Il Cremlino spiega questi arresti e le purghe politiche come simbolo della lotta dello Stato contro la corruzione. Questa teoria è respinta dai sociologi russi. Come Valery Solovei, dell’Università Statale di Mosca e London School of Economics. Per il professor Solovei “c’è una lotta troppo selettiva per essere considerata sincera. Per esempio non viene mai toccato un alto funzionario vicino all’elite di Putin. Gli dà man forte Alexei Maximov, ricercatore all’Accademia Russa di Scienze: “Per qualunque funzionario è praticamente impossibile rispettare tutte le regole, i commi e le leggi sul lavoro quotidiano”. Di conseguenza, è facile accusarli di violare la legge.
La guerra di potere dentro il Cremlino
Spesso gli arresti sono anche uno strumento per fare pressione sui gruppi rivali all’interno della guerra di potere sotterranea in Russia. Quello più eclatante fu nel 2016 l’arresto del ministro dell’economia Vladimir Ouliokauliev, la prima volta dai tempi dell’Unione Sovietica di un’incriminazione a un ministro ancora in carica. L’accusa fu di essere nelle mani di Igor Setchine, patròn della società petrolifera Rosnet, un centro dei gruppi di potere russi. Oltre a lui, a marzo 2019 è finito in carcere anche l’ex-ministro Mikhail Abyzov, esponente della parte moderata del Cremlino. Il suo arresto è stato interpretato come un avvertimento e un attacco al’ala liberale dentro il governo di Putin.

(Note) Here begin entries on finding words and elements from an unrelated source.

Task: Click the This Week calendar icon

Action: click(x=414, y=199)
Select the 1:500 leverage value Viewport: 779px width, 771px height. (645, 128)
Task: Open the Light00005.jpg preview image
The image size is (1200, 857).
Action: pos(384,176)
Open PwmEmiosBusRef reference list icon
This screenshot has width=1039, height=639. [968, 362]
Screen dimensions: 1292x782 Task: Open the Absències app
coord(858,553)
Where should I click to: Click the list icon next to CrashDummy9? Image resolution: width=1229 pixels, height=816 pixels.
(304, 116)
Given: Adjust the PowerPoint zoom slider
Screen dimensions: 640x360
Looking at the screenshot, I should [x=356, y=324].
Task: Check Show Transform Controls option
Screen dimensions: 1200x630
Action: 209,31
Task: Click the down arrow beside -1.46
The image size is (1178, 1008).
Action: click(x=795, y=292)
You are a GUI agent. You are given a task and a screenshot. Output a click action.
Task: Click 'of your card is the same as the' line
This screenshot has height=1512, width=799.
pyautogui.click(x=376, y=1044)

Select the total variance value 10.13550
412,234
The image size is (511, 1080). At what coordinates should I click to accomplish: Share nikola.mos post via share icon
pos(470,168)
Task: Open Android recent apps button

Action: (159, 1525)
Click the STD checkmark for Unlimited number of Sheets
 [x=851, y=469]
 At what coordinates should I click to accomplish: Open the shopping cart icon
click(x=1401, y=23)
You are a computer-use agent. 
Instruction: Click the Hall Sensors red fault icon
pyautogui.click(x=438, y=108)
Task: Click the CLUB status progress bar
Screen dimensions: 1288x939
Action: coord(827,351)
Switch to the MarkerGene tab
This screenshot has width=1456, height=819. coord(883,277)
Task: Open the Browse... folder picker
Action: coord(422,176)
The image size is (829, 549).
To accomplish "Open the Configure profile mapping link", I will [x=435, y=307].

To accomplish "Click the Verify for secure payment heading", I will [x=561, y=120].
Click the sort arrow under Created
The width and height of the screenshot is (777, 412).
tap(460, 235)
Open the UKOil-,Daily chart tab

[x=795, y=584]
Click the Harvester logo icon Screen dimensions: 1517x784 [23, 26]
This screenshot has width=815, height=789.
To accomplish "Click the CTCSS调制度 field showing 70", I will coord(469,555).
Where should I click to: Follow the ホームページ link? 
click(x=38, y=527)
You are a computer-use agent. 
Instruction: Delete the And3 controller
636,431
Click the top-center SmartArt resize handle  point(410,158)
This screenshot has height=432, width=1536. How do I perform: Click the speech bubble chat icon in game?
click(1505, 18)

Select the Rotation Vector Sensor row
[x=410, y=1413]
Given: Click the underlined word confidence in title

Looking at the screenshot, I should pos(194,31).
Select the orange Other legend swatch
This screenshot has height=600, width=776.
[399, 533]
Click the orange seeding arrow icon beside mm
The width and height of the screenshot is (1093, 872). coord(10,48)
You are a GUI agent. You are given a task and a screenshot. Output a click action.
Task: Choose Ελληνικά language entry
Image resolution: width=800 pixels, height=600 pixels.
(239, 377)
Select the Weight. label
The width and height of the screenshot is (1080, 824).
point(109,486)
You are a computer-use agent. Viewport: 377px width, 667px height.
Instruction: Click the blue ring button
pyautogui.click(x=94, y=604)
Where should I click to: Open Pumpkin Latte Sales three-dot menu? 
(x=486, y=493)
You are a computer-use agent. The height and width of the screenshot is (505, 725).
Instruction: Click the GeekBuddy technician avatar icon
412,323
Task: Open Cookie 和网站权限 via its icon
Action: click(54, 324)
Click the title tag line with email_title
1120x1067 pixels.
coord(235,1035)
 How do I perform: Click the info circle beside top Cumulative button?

Dove e a cosa porteranno queste purghe politiche nella Russia di Putin è difficile stabilirlo. La sola cosa certa è che in questo clima di tutti contro tutti è impossibile capire chi è il decisore politico oggi a Mosca. Ma sono in tanti a pensare, che purghe e persecuzioni politiche non potrebbero esserci senza l’avallo del presidente Putin.